__GIVEN PASSAGE__
================

# Forum Home Renovation Television, Computers & Phones  New mast position for the TV antenna Help please

## Moondog55

Norlane area; Geelong and we have a clear view of Mt Dandenong[ if the transmitters are still there] and I want to reuse the mast we have already. I have just been and bought a ridgemount plate and a whole heap of wire etc for the staying but before I go and start work I thought I'd better check up on the best way to tackle this.
Current mast is 3000 * 38mm thick walled galvanised steel tube with a 1200*25*3mm stainless steel extension added.
I'm wondering if 4m is just a tad on the tall side.
As I am working solo on this I'd appreciate suggestions too on the safest way to erect the pole and hold it in place while I secure the guy wires .
I have made an assumption that I need double stay wires; top of the 38 and again half way down. 
No great hurry so long as it's finished before the week-end of the grand final.
As soon as its moved I demolish the chimney and we start work on that wall.

----------


## Moondog55

Also while at the moment we only have the one television I am sure we'll acquire anther one or three as the years go by, what is our best option here>??
Run the cable down into the roof space and use a splitter or get a good quality signal amplifier, if we use a signal amplifier what is the best way to do this? Masthead or in the roof space?.
Sitting here waiting for the cordless drills to recharge; they all ran out at the same time and one of the Bosch batteries no longer holds a charge.

----------


## David.Elliott

Ours is a bit over 6000 to the tip. As you say heavy gauge galv pipe...
We have an amp, in the roof is def the go, no weather, no breakdown, no filling with water like the neighbours, and ours is mains powered...from there we have a 4 way splitter, although we only use two at this time.
The wire stays are 2/3rd the way up, connected by turnbuckles to eye bolts through the tiles and siliconed. There is a clamped on plate at the connection point on the mast that the stay wires are connected to, with three loops, one on each of three sides to tie the stay wire into... 
One thing the installer did wrong was to run the aerial wire OVER our valley irons which is where one leaf, then three, then 23, then enough to block the valley, then rain indoors happens, unless I keep an eye on it several times a year. Note to self, rerun that wire... 
Our guy roughly measured and made 2 wire connections complete to the pole from the roof, and had a third wire connected to the pole in his hand. Then he stood on the ridge plate, pulled on the wire in his hand until the other two were tautish (preventing it falling over was all he was looking for) and the pole upright, and connected up the last one. From there he tweaked until all three were tight with the pole plumb...obviously he has had practice, I would encourage to to find another pair of hands from somewhere. I took mine down a while ago, and re-erecting was easy as the stays were just right.

----------


## Uncle Bob

> we have a clear view of Mt Dandenong

  If you have line of sight lower down then mounting then a 3 metre pole may not be necessary.

----------


## Armers

if its clear LOS then a decent high gain antenna on a 1.8  tile mount onthe top of you roof will be fine... Use the my switch app on your phone or website for positioning. You should only need a mast when and if you need to get up over something. ie a big hill.

================

__AIM A__
Can you repeat the forum thread on moving the TV antenna mast word for word, from "Also while at" up to and including "best option here>??"?

(Word and element pointing entries)
================

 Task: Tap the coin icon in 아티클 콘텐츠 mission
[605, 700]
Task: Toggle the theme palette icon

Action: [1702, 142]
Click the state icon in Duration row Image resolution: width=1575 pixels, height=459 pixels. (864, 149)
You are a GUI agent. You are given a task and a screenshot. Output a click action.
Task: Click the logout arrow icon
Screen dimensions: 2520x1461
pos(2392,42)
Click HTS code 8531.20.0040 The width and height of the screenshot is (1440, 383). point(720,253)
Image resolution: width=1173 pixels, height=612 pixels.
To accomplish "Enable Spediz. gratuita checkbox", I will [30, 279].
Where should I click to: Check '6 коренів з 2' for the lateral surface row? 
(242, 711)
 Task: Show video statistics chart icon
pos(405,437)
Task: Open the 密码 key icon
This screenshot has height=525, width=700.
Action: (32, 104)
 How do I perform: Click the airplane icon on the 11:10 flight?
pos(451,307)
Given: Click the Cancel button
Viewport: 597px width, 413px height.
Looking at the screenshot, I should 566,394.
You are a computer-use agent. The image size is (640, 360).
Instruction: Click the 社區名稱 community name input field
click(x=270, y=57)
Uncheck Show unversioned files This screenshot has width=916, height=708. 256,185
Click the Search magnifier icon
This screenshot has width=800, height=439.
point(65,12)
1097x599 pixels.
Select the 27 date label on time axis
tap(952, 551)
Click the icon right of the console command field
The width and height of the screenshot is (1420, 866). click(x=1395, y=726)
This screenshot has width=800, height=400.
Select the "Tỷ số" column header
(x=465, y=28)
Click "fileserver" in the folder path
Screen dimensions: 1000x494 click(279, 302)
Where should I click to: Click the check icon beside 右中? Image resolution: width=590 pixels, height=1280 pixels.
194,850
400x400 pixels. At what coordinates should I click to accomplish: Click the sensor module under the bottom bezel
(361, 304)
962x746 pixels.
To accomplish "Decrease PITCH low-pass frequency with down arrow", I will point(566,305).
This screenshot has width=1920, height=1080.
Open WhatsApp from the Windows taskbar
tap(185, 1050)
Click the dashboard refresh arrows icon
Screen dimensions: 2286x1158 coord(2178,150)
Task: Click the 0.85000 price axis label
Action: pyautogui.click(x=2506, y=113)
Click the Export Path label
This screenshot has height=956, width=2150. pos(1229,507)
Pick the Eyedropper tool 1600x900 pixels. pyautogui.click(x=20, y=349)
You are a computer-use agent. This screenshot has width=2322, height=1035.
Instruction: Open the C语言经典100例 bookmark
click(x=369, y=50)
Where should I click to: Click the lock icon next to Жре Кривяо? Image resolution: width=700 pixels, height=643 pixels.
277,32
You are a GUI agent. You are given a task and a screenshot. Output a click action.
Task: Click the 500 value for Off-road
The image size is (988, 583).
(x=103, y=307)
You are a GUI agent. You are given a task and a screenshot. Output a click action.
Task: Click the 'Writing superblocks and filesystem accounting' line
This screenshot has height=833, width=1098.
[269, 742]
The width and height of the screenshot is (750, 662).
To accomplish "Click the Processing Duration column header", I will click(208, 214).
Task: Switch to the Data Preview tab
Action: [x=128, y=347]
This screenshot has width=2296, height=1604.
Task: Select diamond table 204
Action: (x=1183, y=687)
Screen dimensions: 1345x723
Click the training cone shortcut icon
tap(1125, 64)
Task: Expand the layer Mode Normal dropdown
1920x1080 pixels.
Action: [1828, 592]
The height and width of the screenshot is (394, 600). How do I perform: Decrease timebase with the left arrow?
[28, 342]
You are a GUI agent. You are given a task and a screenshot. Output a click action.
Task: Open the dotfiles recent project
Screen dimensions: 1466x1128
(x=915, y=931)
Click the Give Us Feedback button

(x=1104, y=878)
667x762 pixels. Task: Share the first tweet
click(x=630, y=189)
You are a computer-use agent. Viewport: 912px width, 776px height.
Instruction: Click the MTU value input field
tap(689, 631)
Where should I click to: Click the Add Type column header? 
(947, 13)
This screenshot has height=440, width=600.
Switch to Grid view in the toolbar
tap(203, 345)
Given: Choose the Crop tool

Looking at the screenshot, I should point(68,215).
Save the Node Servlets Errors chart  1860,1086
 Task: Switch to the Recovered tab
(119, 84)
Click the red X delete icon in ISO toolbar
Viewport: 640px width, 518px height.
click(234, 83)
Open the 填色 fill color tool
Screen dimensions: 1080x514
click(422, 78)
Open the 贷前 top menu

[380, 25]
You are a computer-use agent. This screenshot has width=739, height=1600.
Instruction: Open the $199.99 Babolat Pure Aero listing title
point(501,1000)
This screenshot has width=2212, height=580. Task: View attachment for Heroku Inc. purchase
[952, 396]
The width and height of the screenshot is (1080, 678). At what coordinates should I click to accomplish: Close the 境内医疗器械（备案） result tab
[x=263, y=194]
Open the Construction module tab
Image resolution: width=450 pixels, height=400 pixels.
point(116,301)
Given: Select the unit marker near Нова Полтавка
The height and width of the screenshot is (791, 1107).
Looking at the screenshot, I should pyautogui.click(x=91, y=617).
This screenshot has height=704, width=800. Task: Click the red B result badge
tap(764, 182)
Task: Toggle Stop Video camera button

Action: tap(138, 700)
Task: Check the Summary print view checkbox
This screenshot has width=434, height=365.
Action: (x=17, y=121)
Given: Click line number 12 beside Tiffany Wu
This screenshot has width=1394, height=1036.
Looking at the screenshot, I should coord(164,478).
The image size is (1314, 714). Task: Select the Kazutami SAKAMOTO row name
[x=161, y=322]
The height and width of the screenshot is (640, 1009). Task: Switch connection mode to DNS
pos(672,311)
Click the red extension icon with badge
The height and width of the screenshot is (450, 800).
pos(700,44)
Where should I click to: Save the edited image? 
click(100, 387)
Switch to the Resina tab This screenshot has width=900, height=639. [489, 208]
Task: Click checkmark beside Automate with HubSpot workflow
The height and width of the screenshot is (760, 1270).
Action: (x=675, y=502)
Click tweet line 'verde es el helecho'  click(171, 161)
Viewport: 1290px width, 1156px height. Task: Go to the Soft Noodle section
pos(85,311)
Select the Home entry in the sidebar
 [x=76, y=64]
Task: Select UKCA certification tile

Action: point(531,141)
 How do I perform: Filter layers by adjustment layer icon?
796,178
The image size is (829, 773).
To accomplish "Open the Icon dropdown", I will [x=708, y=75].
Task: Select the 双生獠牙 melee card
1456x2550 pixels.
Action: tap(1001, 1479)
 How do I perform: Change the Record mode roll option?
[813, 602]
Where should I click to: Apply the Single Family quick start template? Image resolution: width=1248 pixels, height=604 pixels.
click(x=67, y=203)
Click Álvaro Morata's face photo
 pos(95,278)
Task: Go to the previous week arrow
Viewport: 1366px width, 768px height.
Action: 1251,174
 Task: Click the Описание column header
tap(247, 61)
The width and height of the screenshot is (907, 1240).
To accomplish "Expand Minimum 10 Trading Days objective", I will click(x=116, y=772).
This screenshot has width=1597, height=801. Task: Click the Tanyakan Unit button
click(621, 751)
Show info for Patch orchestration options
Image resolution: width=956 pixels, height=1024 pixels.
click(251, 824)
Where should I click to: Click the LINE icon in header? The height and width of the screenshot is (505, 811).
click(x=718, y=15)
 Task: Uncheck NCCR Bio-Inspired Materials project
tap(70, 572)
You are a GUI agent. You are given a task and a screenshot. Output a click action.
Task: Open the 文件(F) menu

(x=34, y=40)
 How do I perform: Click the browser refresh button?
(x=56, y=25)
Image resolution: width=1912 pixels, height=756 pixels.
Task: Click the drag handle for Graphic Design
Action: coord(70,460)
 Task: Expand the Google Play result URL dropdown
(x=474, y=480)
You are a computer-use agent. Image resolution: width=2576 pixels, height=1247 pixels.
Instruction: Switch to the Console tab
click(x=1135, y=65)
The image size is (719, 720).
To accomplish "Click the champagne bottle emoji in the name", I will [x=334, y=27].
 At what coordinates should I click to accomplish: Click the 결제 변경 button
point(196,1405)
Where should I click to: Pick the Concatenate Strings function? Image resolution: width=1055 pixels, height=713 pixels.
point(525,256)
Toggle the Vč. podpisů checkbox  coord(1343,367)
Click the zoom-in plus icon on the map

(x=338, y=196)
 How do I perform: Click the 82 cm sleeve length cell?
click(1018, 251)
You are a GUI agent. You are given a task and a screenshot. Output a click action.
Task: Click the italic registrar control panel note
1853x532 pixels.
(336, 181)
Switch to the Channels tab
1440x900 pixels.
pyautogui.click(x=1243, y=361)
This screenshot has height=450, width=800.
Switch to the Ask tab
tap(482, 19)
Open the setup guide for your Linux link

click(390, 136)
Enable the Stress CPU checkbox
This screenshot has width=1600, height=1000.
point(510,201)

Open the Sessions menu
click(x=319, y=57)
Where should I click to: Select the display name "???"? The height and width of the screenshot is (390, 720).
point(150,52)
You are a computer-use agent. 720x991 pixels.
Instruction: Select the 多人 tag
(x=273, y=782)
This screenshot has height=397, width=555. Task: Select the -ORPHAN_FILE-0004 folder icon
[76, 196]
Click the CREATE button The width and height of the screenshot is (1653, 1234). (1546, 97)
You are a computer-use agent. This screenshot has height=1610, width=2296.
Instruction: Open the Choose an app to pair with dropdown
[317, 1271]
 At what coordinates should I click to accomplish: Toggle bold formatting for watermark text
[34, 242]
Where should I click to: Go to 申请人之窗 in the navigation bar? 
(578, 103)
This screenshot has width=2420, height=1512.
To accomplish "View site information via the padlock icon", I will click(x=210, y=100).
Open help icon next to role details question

================

__AIM B__
Will you reproduce the rows exactly as they appear, from the row with "You are a computer-use agent. 720x991 pixels." up to and including the last row?

__FINISHED ANSWER A__
Also while at the moment we only have the one television I am sure we'll acquire anther one or three as the years go by, what is our best option here>??

__FINISHED ANSWER B__
You are a computer-use agent. 720x991 pixels.
Instruction: Select the 多人 tag
(x=273, y=782)
This screenshot has height=397, width=555. Task: Select the -ORPHAN_FILE-0004 folder icon
[76, 196]
Click the CREATE button The width and height of the screenshot is (1653, 1234). (1546, 97)
You are a computer-use agent. This screenshot has height=1610, width=2296.
Instruction: Open the Choose an app to pair with dropdown
[317, 1271]
 At what coordinates should I click to accomplish: Toggle bold formatting for watermark text
[34, 242]
Where should I click to: Go to 申请人之窗 in the navigation bar? 
(578, 103)
This screenshot has width=2420, height=1512.
To accomplish "View site information via the padlock icon", I will click(x=210, y=100).
Open help icon next to role details question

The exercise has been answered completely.